Despite the Veterans Affairs Department keeping most of its employees working through the government shutdown, the agency’s leader said on Wednesday, the funding lapse is having significant impacts on key services for former military members.
Around 30,000 VA employees are currently furloughed as a result of the shutdown, VA Secretary Doug Collins told reporters, which is nearly double the number the department originally planned to send home without immediate pay. That figure will climb higher next week when VA furloughs most of its central office, but still represents less than 10% of its workforce.
Virtually all of the Veterans Health Administration, where most of VA’s employees work, is currently working and getting paid on time using multi-year funds. Disability and other payments are still going out, though Veterans Benefits Administration staff are currently working without pay. Most of the National Cemetery Administration is furloughed, Collins said, though some employees have been brought back to allow burials to continue.
Still, the secretary said, veterans are missing out on critical services, such as vocational training and employment assistance for those transitioning out of the military.
“Right now they can’t do it. They’re shut down,” Collins said. “So we have some people who are trying to make a life outside of their time in the service, and they can’t do this because Congress has decided that they want to shut the government down.”
More than 100,000 enrollees in VA’s Veteran Readiness and Employment program are not currently receiving counseling or case management services, VA said, and 16,000 separating service members are missing out on briefings on the transition to civilian life. It added that more than 900,000 beneficiaries in VA’s education programs cannot contact the dedicated phone line.
In a letter to Senate Minority Leader Chuck Schumer, D-N.Y., on Wednesday, Collins said the shutdown was making veterans question “the government’s commitment to those who have served.”

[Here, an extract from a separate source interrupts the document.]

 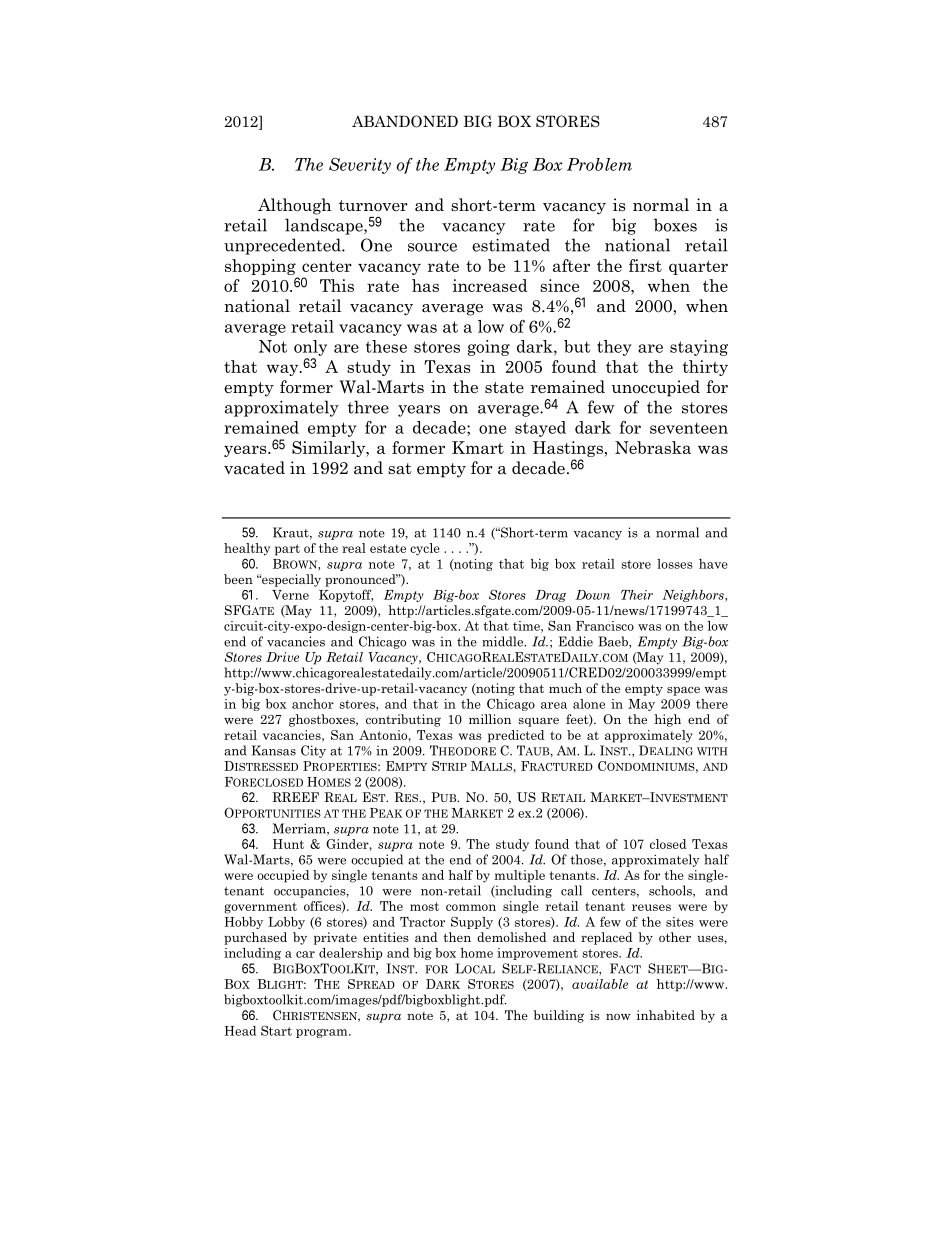 What do you see at coordinates (425, 549) in the screenshot?
I see `cycle` at bounding box center [425, 549].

“Veterans should never have to doubt that their nation will uphold its commitments to them, and our dedicated employees should have to worry about feeding their families or paying the bills, especially as so many continue to work tirelessly every day,” Collins said.

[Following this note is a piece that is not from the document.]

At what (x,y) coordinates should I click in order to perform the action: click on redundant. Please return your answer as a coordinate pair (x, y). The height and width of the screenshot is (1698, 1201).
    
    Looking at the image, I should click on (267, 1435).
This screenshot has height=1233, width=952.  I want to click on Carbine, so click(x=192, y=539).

Collins has at times ostracized the VA workforce through his various efforts to trim it and his comments that the department does not exist to provide jobs. On Wednesday, he echoed the Trump administration’s position that existing federal law does not require VA to provide back pay to furloughed workers—in contravention of the statute Congress passed and President Trump signed into law in 2019—and such retroactive compensation will require new legislation.

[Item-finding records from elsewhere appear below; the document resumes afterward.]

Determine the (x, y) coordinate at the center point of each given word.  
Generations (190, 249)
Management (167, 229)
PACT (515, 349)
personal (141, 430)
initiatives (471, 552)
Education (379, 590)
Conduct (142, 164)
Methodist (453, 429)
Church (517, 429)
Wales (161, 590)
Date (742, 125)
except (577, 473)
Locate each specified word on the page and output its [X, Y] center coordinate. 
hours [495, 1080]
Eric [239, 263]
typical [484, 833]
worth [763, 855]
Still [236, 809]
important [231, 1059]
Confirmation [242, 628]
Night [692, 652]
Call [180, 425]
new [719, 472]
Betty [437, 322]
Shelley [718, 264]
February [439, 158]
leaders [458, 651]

Veterans service organizations have also called on lawmakers to reopen the government, laying out more ways their members are being hurt.
“The graves are unmaintained in full measure,” Mario Marquez, American Legion’s government affairs executive director, said last week. “How much more disrespect can you demonstrate than that alone?
He lamented the pause on transition services and said that in the midst of a suicide epidemic, the normal outreach efforts are not happening.
“So these problems are not administrative,” Marquez said. “They are a moral failure by our government.”
Democrats in Congress have accused Collins of “weaponizing” the shutdown by exacerbating its impacts. They specifically pointed to VA’s decision to cut off assistance with congressional inquiries seeking to resolve issues raised by veteran constituents and noted that VA should use the multi-year funding Congress has provided to keep those services running.
“We take those concerns or their specific cases directly to VA and advocate on their behalf,” Democrats from the House and Senate VA Committees said. “Thus, any delay in responding to this outreach or dispatching their cases will cause harm to the veterans we serve.”
Collins on Wednesday did not address that concern directly, but said the issues impacting VA would be resolved if the shutdown were ended.
“It’s time for my friends across the aisle to vote to open the government,” Collins said. “Quit holding my veterans hostage.”